Employers organizations, such as the Ontario Chambers of Commerce, have proposed a number of measures designed to limit the ability of individuals and unions to organize both inside and outside the workplace. For example, Employers have asked that the Labour Relations Act be amended as follows:

  1. That lists of employees provided in response to a union certification application only be used for that application.

  2. That construction workers need to be employed with a company for at least three months before they have the right to vote in a certification application.

Both of these provisions are aimed squarely at the right of employees and unions to organize in the workplace. Freedom of association, the right to join a union, the right to collective bargaining and the right to strike are constitutionally-protected rights that have been upheld time and again by the Supreme Court of Canada. Changing the Labour Relations Act in the way that the employers want would almost certainly be ruled unconstitutional by the courts and would face the prospect of being struck out or set aside until legislation is amended to comply with the Charter of Rights and Freedoms.

However, employers also know that a legal challenge would take time and it is very likely that they would use the time to engage in wholesale union-busting activity - blocking certification applications, amending contracts, laying off known union troublemakers and so on.

The Employers have also made submissions around scheduling that are worth looking into:

  1. That changes to the Employment Standards Act do not include specific provisions regarding employers scheduling obligations.

  2. Maintaining the working time limits of 8 hours a day, or 48 hours a week with overtime paid after 44 hours.

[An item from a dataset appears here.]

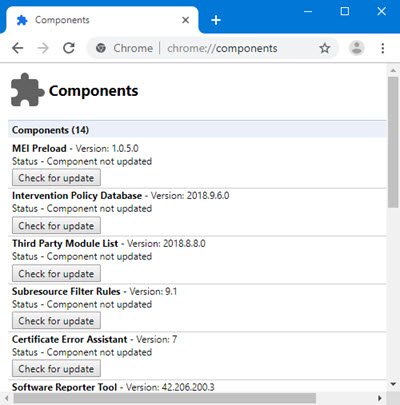Close the Components tab
The width and height of the screenshot is (400, 405).
[x=186, y=20]
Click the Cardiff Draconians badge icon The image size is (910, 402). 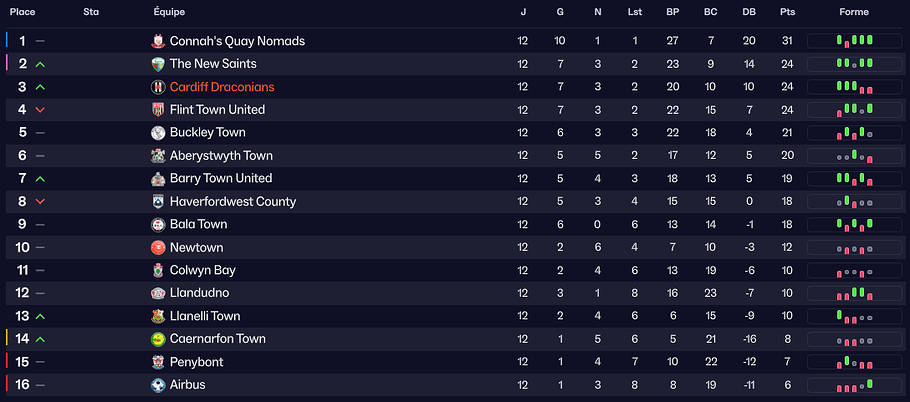click(158, 87)
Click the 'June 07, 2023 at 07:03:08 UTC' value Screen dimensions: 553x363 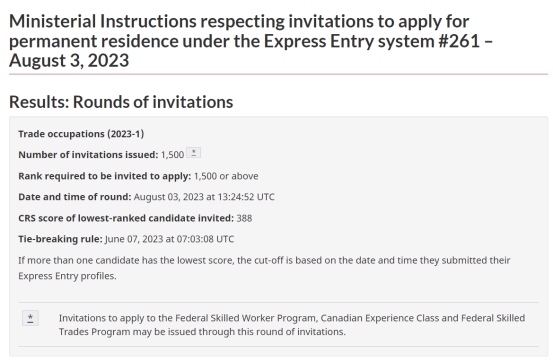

A 48 hour work week means that an employee is away from their home and families for more than nine hours a day each work day. This limits their ability to participate in family life, for example by attending parent-teacher conferences and also limits an employee’s ability to access education or other opportunities that enable them to improve their employment and career prospects.

In addition, zero hours contracts with little or no notice of changes to schedules effectively place employees on call even at times when they are not working. Contracts that require employees to be available for work for a set number of days or hours per week prevent people from working two jobs to make ends meet and instead force people onto social assistance.

The combined effect of these provisions traps people in precarious work situations. This is, of course, entirely acceptable to employers who use words like ‘flexibility’ to mask the fact that these proposals deny people social mobility and a chance to pursue their own careers and family lives.

Indeed, the Employers also propose that the Ontario Government also explore the Guaranteed Annual Income program to provide people in precarious work situations with a social safety net. This is not an altruistic proposal from employers but a shifting of their social responsibility to pay pension and healthcare benefits onto the shoulders of taxpayers.

The Employers also propose that changes to the Employment Standards Act do not include a provision whereby a worker is considered an employee unless the employer shows otherwise. This is a direct attack on precarious workers who are often classified as independent contractors by employers in order to avoid paying EI, healthcare or pension benefits and as a means of avoiding the working time limits set out in the Act.

Employers also want to reign in the unpaid leave provisions in the Employment Standards Act - so that instead of an employee having 10 unpaid leave days, these days would be sub-divided into three categories with three or four days of leave allocated to each. For example, three days for personal illness, three days for the death of a relative and four days for unspecified urgent matters that affect unspecified certain relatives.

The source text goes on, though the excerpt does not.